13.4.06

Os Mapas & o Território


Nos mapas predominam as cores únicas (uma porção de terra é igual a uma cor). Nos mapas as linhas demarcam, fazem fronteiras; os tracejados cortam fatias abstractas de território. Nos mapas os rios são linhas azuis. Nos mapas não há grupos de australianos a beber cerveja a horas de pequeno-almoço numa estação de serviço. Nem crianças portuguesas a brincar num parque infantil. Nos mapas não há brisa, insectos, ninhos, cegonhas.
Nos mapas até o relevo é plano. Nos mapas não há lugares para encostar o carro à sombra das oliveiras. Não há sombras para estender, sobre a terra, as ervas e as pedras, a toalha para o almoço. Não há "debaixo das oliveiras", nem provavelmente oliveiras. Não há campos de flores silvestres amarelas, roxas, brancas. Nos mapas, a terra pode ser pintada de amarelo, mas não as flores. Não há flores, nos mapas. Amarelas, ou não.
Nos mapas não há calor, suor, sede, desejo de água. Não há castelos abertos ou fechados por causa da tolerância de ponto governamental. Não há formigas e aranhas enquanto comes o frango assado. Não há alergia aos pólens que fazem toda a gente espirrar. Não há mulheres velhas, de preto, à beira da estrada, aproveitando o fresco da sombra. Não há filhos aos gritos e aos pulos. De pura alegria. Não há pedras para atirar para longe.

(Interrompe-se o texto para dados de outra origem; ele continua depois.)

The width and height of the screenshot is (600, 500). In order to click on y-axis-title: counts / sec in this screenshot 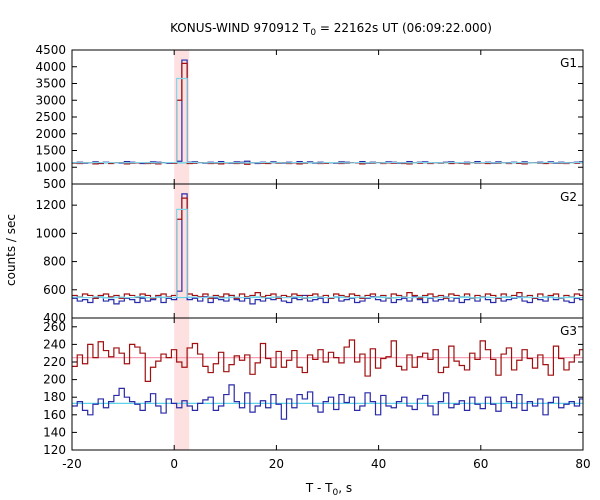, I will do `click(11, 250)`.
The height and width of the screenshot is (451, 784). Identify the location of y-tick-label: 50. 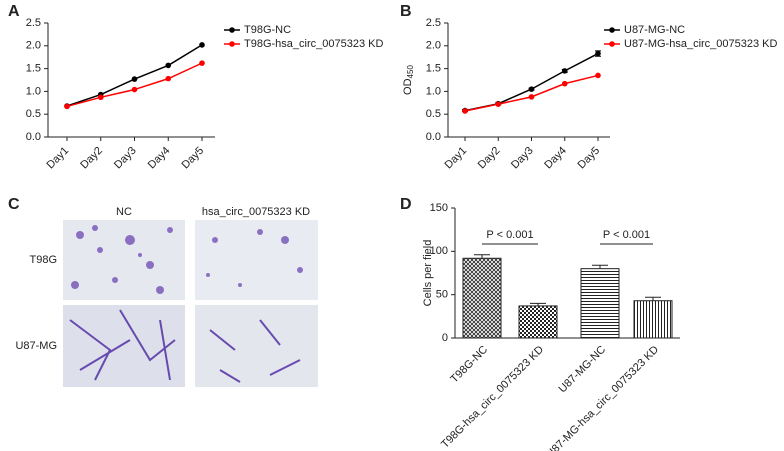
(442, 295).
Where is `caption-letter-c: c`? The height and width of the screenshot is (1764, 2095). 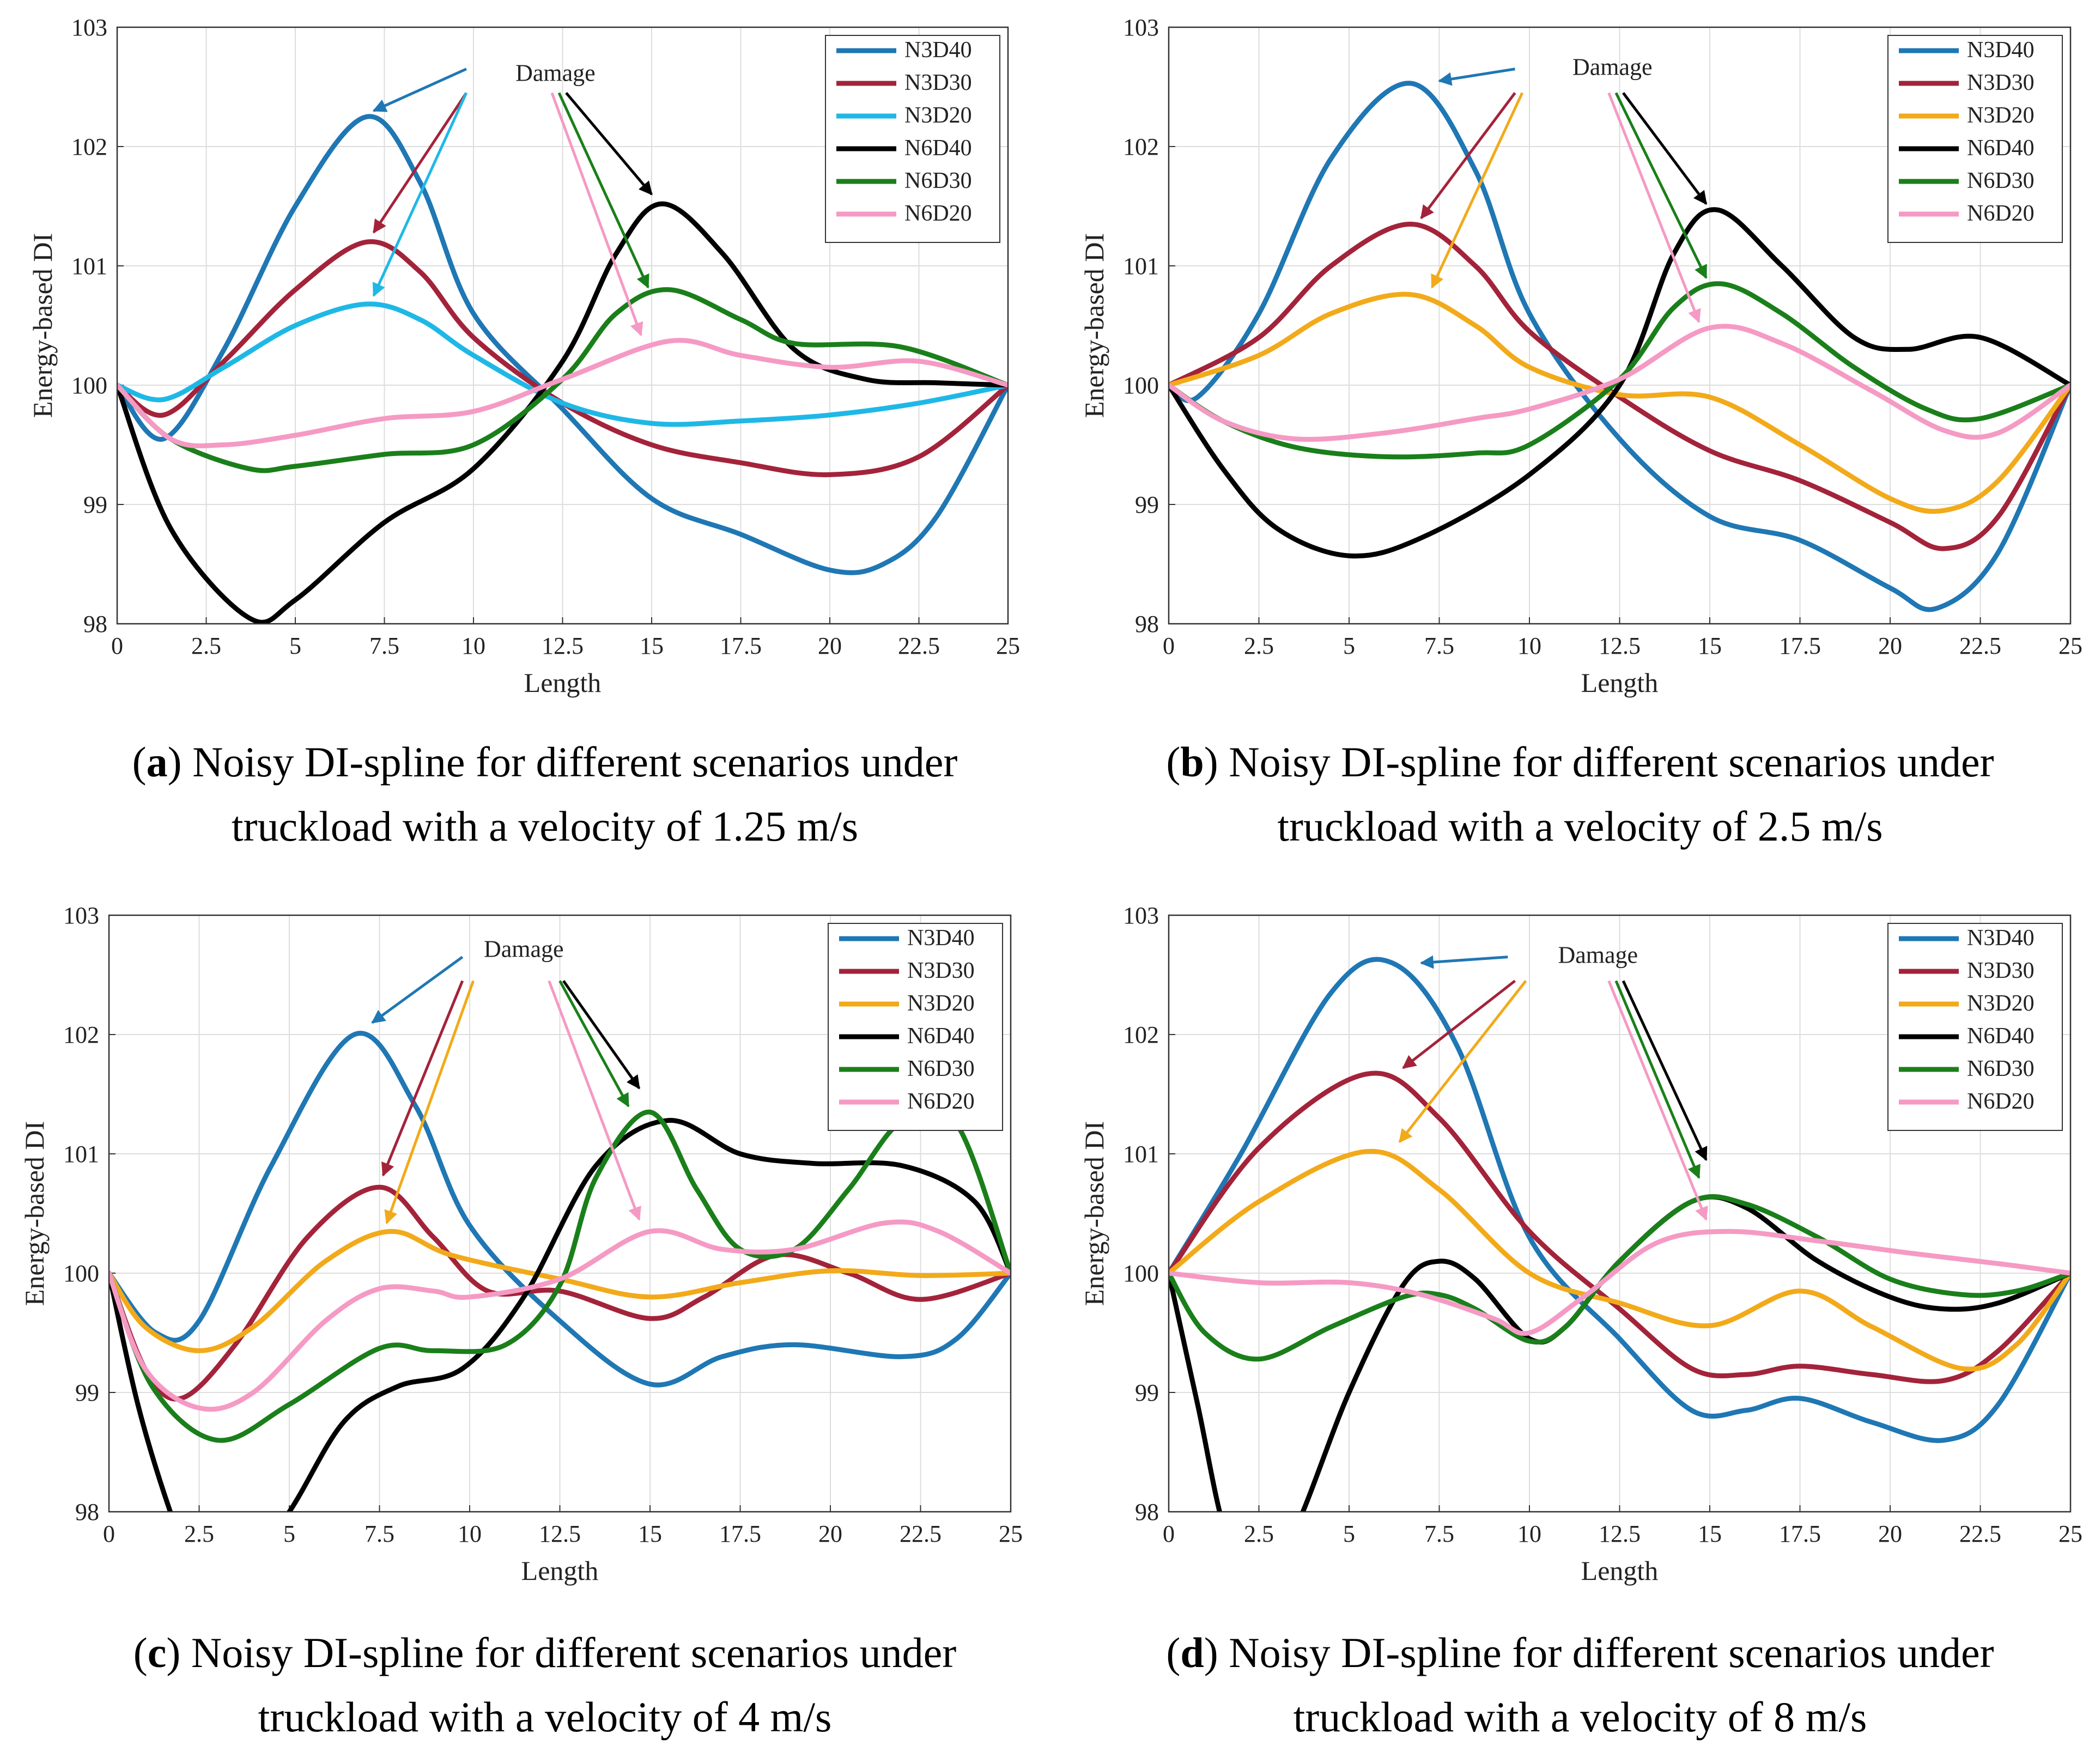
caption-letter-c: c is located at coordinates (157, 1652).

Nos mapas só existe tinta preta (ou de outras cores) sobre papel. Ou traços negros (ou de outras cores) num écrâ, desenhando linhas, formas, mais ou menos concretas ou abstractas, definidas ou virtuais. Este texto está, por isso, muito mais próximo dos mapas do que do território mapeado: tinta preta, traços negros sobre papel, ou num écrâ. Este texto é como um mapa: as palavras são as linhas, os tracejados e as cores. Sem relevo, cheiros, tacto, sabor, ruídos, visões.
Por consequência, neste texto, não existe a luz do sol às três da tarde. Ou a poeira mínima levantada pela correria de uma criança que acaba por tropeçar e cair, ferindo o joelho. Neste texto não existe o choro dessa criança. Nem os braços do pai que aconchegam essa criança. Nem a erva alta ou a brisa que não conhecem, nem respeitam, linhas, tracejados ou cores.
Cheirar, sentir, ver, tocar, ouvir: só lá, no território. Onde a linha azul da água não é só uma linha, nem o azul um só azul. Onde a água é água. E nos molha e refresca e nos tira a sede.

2 comentários:

j disse...

Foi bom, portanto (apesar do joelho, que faz parte da aventura...). Ainda bem.

j disse...

Vou por aí, amanhã...um pouco mais para norte, talvez. Dizem que água vem, veremos. Abrazzi.